If a child were given a dose of heroin, the chemical would trigger a flurry of neural activity in the pleasure centers of his brain. Sugar, whether in juice, pureed pears, or infant formula, results in the very same kinds of responses “via the release of endogenous opiates triggered by sweet taste[.]”251 And if you regularly give kids sugar-rich commercial juices, sweet cereals, or daily cookies and candy, you’re inadvertently playing the role of “enabler.” Though sugar doesn’t actually contain opiates like heroin, it affects us in very much the same way because it makes us release our own endogenous opiates.

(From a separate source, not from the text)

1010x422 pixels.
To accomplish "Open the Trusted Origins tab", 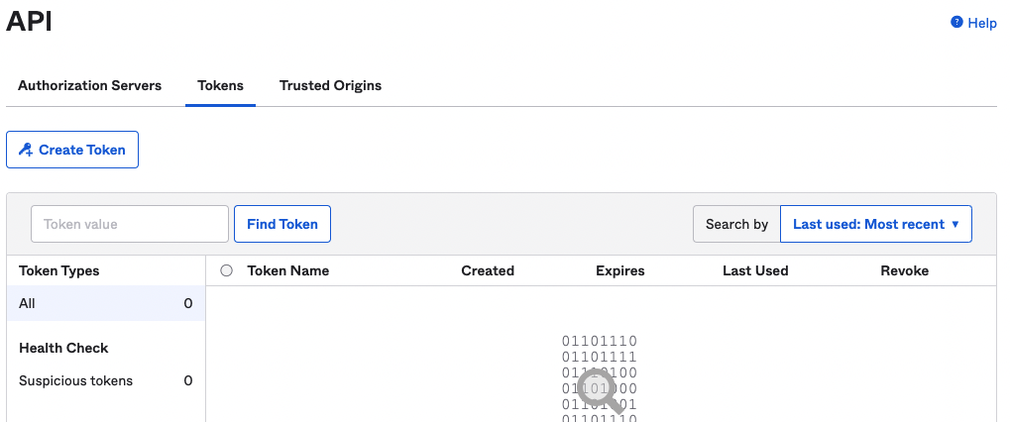I will pos(330,86).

The effect is powerful enough for solutions of sugar to work as a pain reliever. In a common practice, called “sucrose analgesia,” nurses give a sip of sugar water to infants to calm them during heel sticks, injections, and other painful procedures newborns routinely undergo. It works well and has the benefit of reducing fussiness for up to a week after the procedures.252 In 2002, a group of neonatal nurses at several intensive care units throughout hospitals in Montreal, Canada wondered if there might be a downside to this common practice. Specifically they worried about the effect on the babies’ developing brains. In spite of the convenient benefits, the nurses were granted permission to give half the babies in their study plain water, while the other half got sugar water. They found that infants who got sugar in their first seven days of life suffered neurologic effects that were still measurable when the study ended, eleven weeks later. “[H]igher number of doses of sucrose predicted lower scores on motor development and vigor, and alertness and orientation…and higher NBRS [NeuroBiological Risk Score, a reflection of processes deleterious to brain development].”253

What does this study indicate? Little nips of sugar water given to alleviate pain impair a baby’s cognitive development.

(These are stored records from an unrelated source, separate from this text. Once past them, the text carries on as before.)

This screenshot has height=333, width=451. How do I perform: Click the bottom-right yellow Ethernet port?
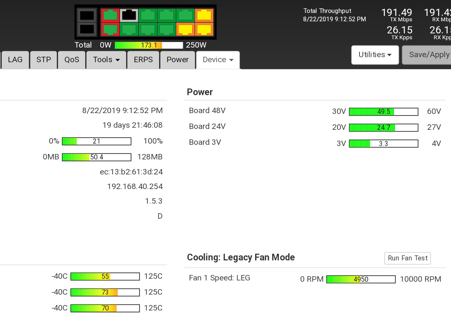pos(204,29)
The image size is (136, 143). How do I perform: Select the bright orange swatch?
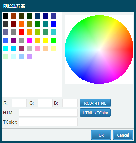point(22,24)
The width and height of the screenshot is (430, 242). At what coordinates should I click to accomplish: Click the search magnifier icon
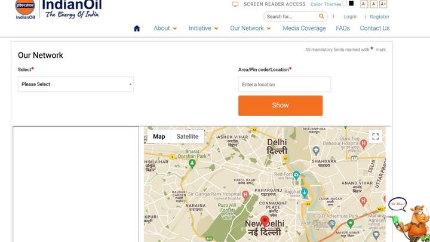[x=321, y=17]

How could sugar have such powerful effects? As I mentioned earlier, sugar induces endogenous opiate release. The study authors postulate that repeated artificially induced stimulation of the immature brain with endogenous opiates interferes with normal development of alertness and arousal systems, so much so that babies who got the most sugar became lethargic. Endogenous opiates normally play a role in making us feel okay after something bad happens to us. The authors suggest that using sugar to induce the brain to release endogenous opiates during trauma prevents the brain from developing strategies to deal with pain normally. Why do they lose cognitive ability too? That question has yet to be answered.

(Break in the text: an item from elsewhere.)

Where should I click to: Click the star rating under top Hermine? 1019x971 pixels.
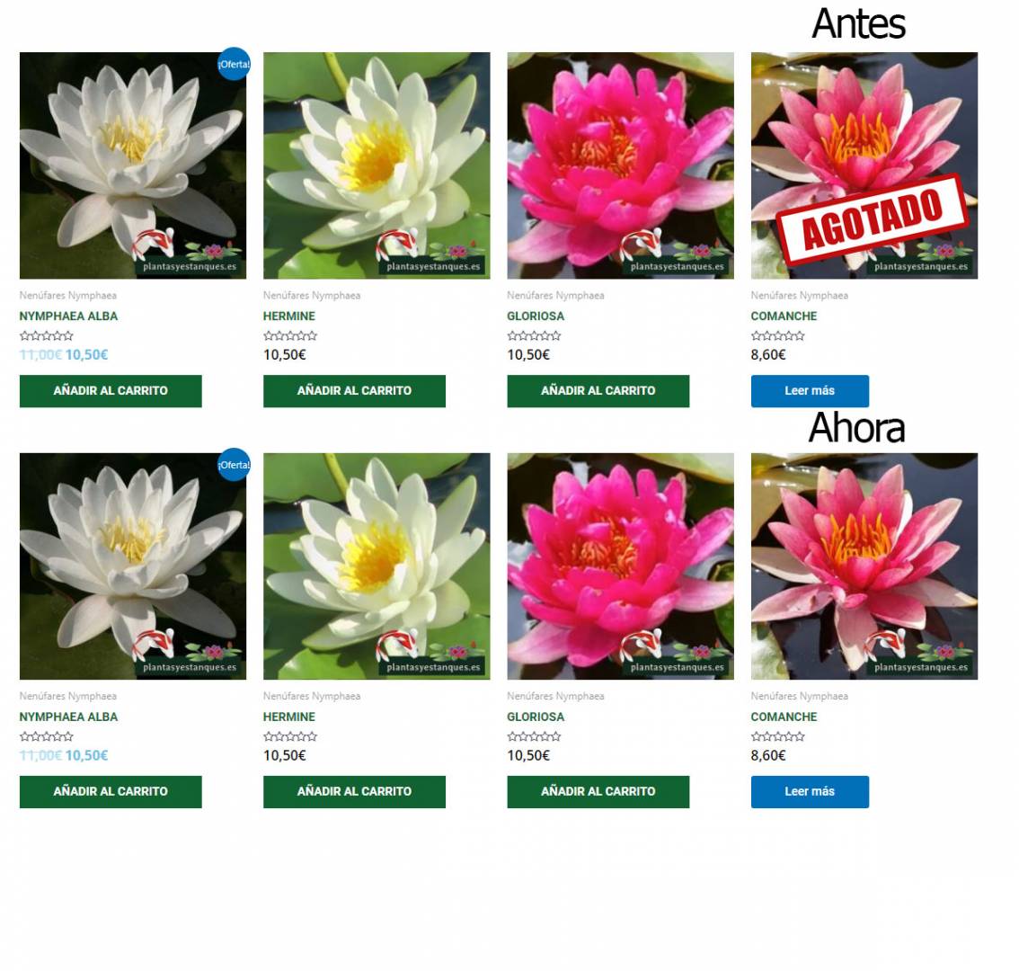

Life is full of stresses and trials. Normally, we deal with them and move on. But studies like this suggest that, when we offer kids sweet treats as an incentive to settle down, we’re rewiring their brains, potentially preventing them from learning normal, healthy, and more socially appropriate coping strategies than screaming for a box of juice. I have personally spoken with several child psychologists who feel that discipline among children is fast on the decline. For whatever reason, more and more adults seem unable to control their kids. My feeling is that if you start loading kids with sugar as a way of controlling behavior, you are not only training them to rely on external chemicals to feel good, you are training them to manipulate you to provide them with their fix. Sorry Willy Wonka, but my patients who’ve taken their kids off sugar tell me they can’t believe what a better, more balanced, healthier family life they now have.